— Text excerpt —

######

An interesting identity involving powers of $\pi$ and values of $\eta(s)$ [duplicate]

I'm looking for a way to prove $$\sum_{n=0}^\infty\frac{(-1)^n}{(2n+1)^{2m+1}}=\frac{(-1)^m E_{2m}\pi^{2m+1}}{4^{m+1}(2m)!}$$ I know that $$\sum_{n=0}^\infty\frac{(-1)^n}{(2n+1)^{2m+1}}=\frac{1}{4^{2m+1}}\left(\zeta\left(2m+1,\frac14\right)-\zeta\left(2m+1,\frac34\right)\right)$$ so maybe I could simplify the above more?

Solution 1:

Because it wasn't explicitly stated, I probably should mention that $E_{2m}$ are the Euler numbers.

It can be shown using contour integration.

Let $ \displaystyle f(z) = \frac{\pi \csc \pi z}{(2z+1)^{2m+1}}$.

Then integrating around a square with vertices at $\pm (N+\frac{1}{2}) \pm i(N+\frac{1}{2})$ (where $N$ is a positive integer greater than $1$) and letting $N$ go to infinity,

$$ \sum_{n=-\infty}^{\infty} \text{Res}[f(z),n] + \text{Res} \left[f(z),- \frac{1}{2} \right] $$

$$ = 2 \sum_{n=0}^{\infty} \frac{(-1)^{n}}{(2n+1)^{2m+1}} + \text{Res}\left[f(z),-\frac{1}{2} \right] = 0 .$$

But notice that

$$\text{Res} \Big[ f(z),- \frac{1}{2} \Big] = \text{Res} \Big[f (z - \frac{1}{2}),0 \Big] = \text{Res} \Big[\frac{-\pi \sec \pi z}{(2z)^{2m+1}},0 \Big] .$$

And using the Taylor expansion of sec(z) at the origin, that is, $$ \sec z = \sum_{k=0}^{\infty} \frac{(-1)^k E_{2k}}{(2k)!}z^{2k}$$

we have

$$\frac{-\pi \sec \pi z}{(2z)^{2m+1}} = \frac{-\pi}{2^{2m+1}} \sum_{k=0}^{\infty} \frac{(-1)^{k} E_{2k}}{(2k)!} \pi^{2k} z^{2k-2m-1} ,$$

which implies

$$\text{Res} \Big[\frac{-\pi \sec \pi z}{(2z)^{2m+1}},0 \Big] = \frac{-\pi (-1)^{m} E_{2m}}{2^{2m+1} (2m)!} \pi^{2m} .$$

Therefore,

$$2 \sum_{n=0}^{\infty} \frac{(-1)^{n}}{(2n+1)^{2m+1}} = \frac{(-1)^{m} E_{2m}}{2^{2m+1} (2m)!} \pi^{2m+1} $$

and the result follows.

######

(Element lookup records)
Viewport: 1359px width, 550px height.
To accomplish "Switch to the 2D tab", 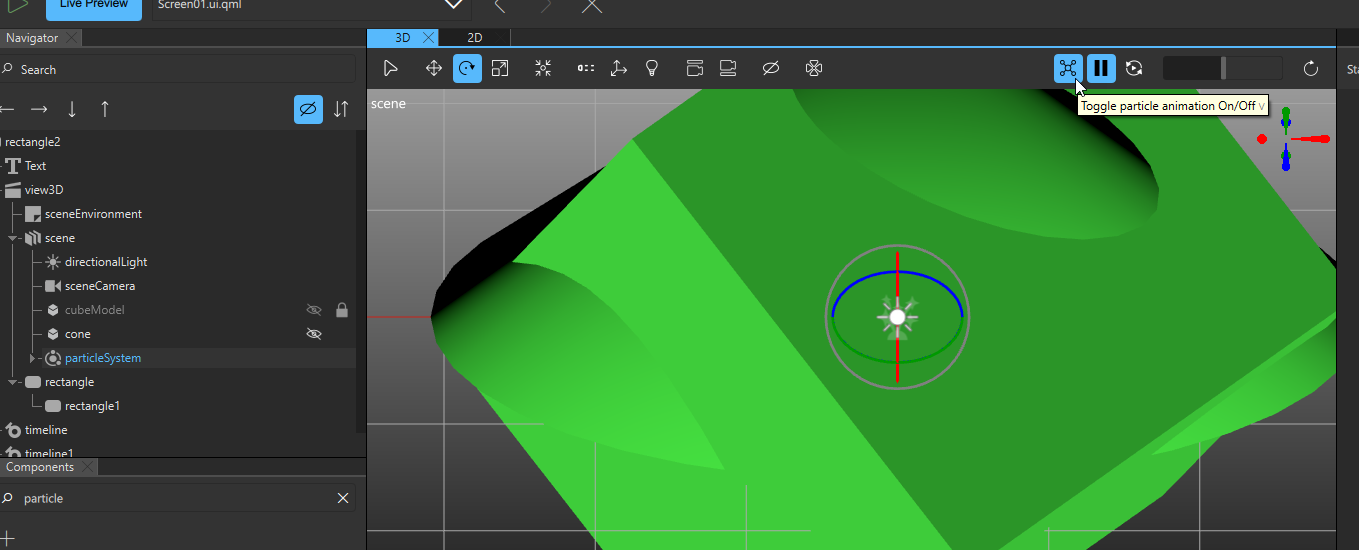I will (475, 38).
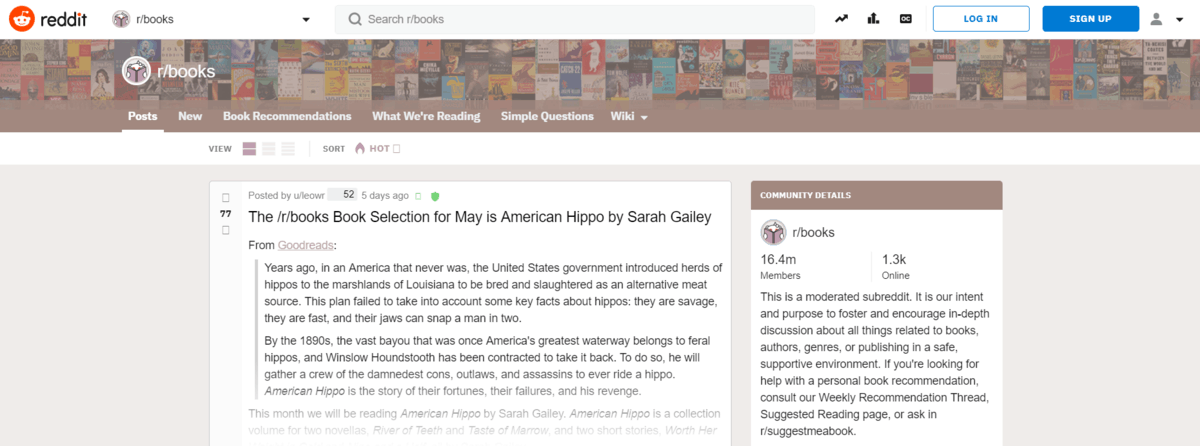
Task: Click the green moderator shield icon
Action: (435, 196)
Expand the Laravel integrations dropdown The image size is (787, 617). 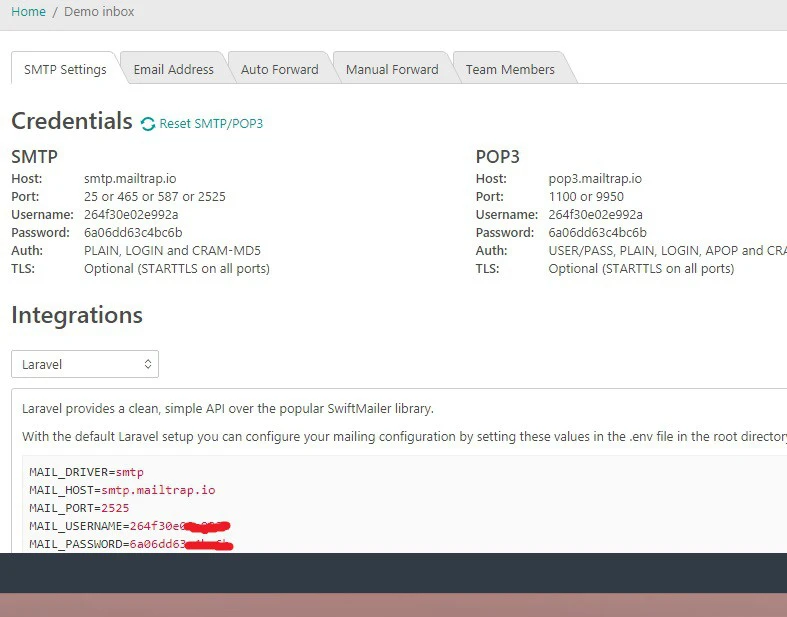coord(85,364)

######

— Goal —
In the forum thread on the identity involving powers of π, what does the first solution say the numbers E_{2m} are?

— The response —
They are the Euler numbers.